Die US-Derivateaufsichtsbehörden bitten um Hilfe bei der Entscheidung, wie Märkte im „Krypto-Stil“ in den Öl- und Gassektor Einzug halten sollten. Die Commodity Futures Trading Commission (CFTC) bittet um öffentliche Stellungnahmen zu unbefristeten Kontrakten und zum 24/7-Handel mit traditionellen Energiederivaten, nachdem Branchengrößen vor Offshore-Plattformen und steigenden Risiken gewarnt hatten.
In einer neuen Aufforderung zur Stellungnahme erklärt die CFTC, sie wünsche Rückmeldungen zu zwei Ideen, die Teile des Energiemarktes neu gestalten könnten. Erstens fragt sie, ob Standard-Energie-Futures, wie zum Beispiel Rohöl-Kontrakte, auf einen durchgehenden 24/7-Handelsplan umgestellt werden sollten, ohne ihre festen Fälligkeitstermine zu ändern. Zweitens fragt sie, wie Börsen mit unbefristeten Kontrakten umgehen sollten, die sich auf physisch gelieferte oder lagerfähige Rohstoffe wie Öl und Erdgas beziehen.
Die Behörde stellt fest, dass Perpetuals, die niemals verfallen und kontinuierlich verlängert werden, im Kryptobereich bereits dominieren, für physische Energiemärkte jedoch noch Neuland darstellen. Sie möchte Einzelheiten darüber erfahren, wie Finanzierungssätze, Margin-Anforderungen und Positionslimits funktionieren würden, wenn Kontrakte an reale Lieferketten und Lagerkapazitäten gekoppelt sind. Die Frist für Stellungnahmen läuft 30 Tage nach Veröffentlichung der Bekanntmachung im Federal Register, und die CFTC erklärt, sie werde die Antworten nutzen, um „ihr Verständnis zu vertiefen“, bevor sie über weitere Schritte entscheidet.
Warum Branchenführer besorgt sind
Dieser Schritt folgt auf eine Welle von Schreiben großer Handelsverbände und Banken, die vor einem überstürzten Einstieg in den 24/7-Energiehandel gewarnt hatten. Verbände wie die FIA und die ISDA haben betont, dass durchgehende Märkte für traditionelle Unternehmen erhebliche Herausforderungen in den Bereichen Betrieb, Personal, Sicherheiten und Überwachung mit sich bringen. Die FIA erklärte in einer Stellungnahme vom März, dass sie eine Ausweitung des Handels und der Abwicklung an den von der CFTC regulierten Derivatemärkten auf einen 24/7-Betrieb nicht unterstützt, solange die Aufsichtsbehörden die zentralen Probleme nicht systematisch identifiziert, bewertet und gelöst haben.

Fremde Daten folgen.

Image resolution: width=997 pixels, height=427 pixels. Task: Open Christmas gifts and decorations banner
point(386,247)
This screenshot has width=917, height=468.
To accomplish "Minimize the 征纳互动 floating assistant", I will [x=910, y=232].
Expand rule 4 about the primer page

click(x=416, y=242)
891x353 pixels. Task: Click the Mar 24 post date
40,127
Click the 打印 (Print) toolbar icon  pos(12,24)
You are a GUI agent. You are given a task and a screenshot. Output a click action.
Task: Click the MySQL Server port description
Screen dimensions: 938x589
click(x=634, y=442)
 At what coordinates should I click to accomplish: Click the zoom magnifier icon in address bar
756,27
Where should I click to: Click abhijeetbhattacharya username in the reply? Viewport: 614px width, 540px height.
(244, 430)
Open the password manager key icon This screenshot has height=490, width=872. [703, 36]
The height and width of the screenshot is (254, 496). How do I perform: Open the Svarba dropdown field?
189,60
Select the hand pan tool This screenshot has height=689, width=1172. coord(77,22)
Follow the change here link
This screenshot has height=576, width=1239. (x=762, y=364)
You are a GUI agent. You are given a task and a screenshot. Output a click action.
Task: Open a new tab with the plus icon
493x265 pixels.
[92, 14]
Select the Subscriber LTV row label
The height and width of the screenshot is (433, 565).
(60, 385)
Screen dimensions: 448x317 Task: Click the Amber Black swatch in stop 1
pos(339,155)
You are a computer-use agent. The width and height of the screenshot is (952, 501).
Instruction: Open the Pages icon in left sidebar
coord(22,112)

Unabhängig davon haben die Mitarbeiter der CFTC selbst davor gewarnt, dass ein ununterbrochener Handel die Liquidität außerhalb der regulären Handelszeiten verringern und die Volatilität erhöhen könnte, was Manipulatoren mehr Spielraum zur Kursbeeinflussung gibt. Diese Bedenken verstärken sich, wenn Produkte physische Energiemärkte nachbilden, die nach wie vor nach den Geschäftszeiten an Werktagen laufen und bei Sicherheiten und Abwicklung auf Batch-Prozesse angewiesen sind. Wie es in einer Stellungnahme der CFTC hieß: „Aufgrund der inhärenten Unterschiede zwischen den zugrunde liegenden Märkten ist die Umstellung auf einen 24/7-Handel und -Clearing derzeit möglicherweise nicht für alle Anlageklassen geeignet.“
Energieunternehmen und Banken beobachten zudem Offshore-Krypto-Plattformen, die bereits Perpetuals auf Rohöl-Benchmarks und andere Rohstoffe mit geringerer Aufsicht notieren. Einige befürchten, dass sich mehr Risiko auf diese Handelsplätze verlagern wird, anstatt auf regulierten Börsen zu bleiben, sollten die US-Vorschriften zu starr bleiben.